PROBLEM DESCRIPTION: Leaving out all pictures, write out word for word the lines from the one containing "Click the Tube01 name input field" to the end of the data below.

THE RECORDS:
-- Opening Marker --

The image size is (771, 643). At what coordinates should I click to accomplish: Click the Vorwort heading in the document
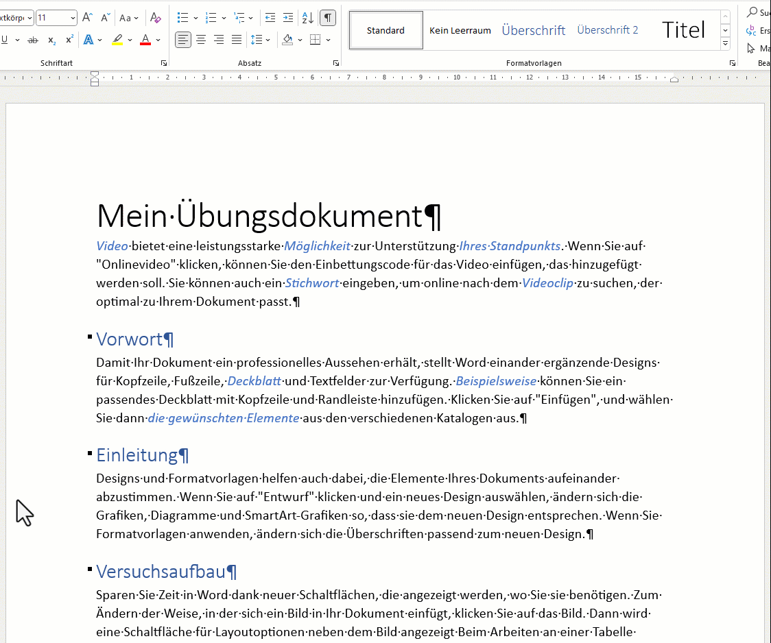tap(130, 339)
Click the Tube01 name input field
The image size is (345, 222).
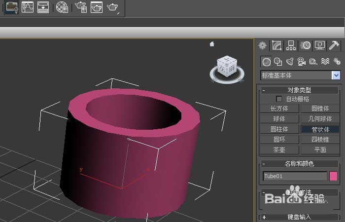(x=295, y=176)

-- Closing Marker --

TASK OUTPUT:
Click the Tube01 name input field
The image size is (345, 222).
(x=295, y=176)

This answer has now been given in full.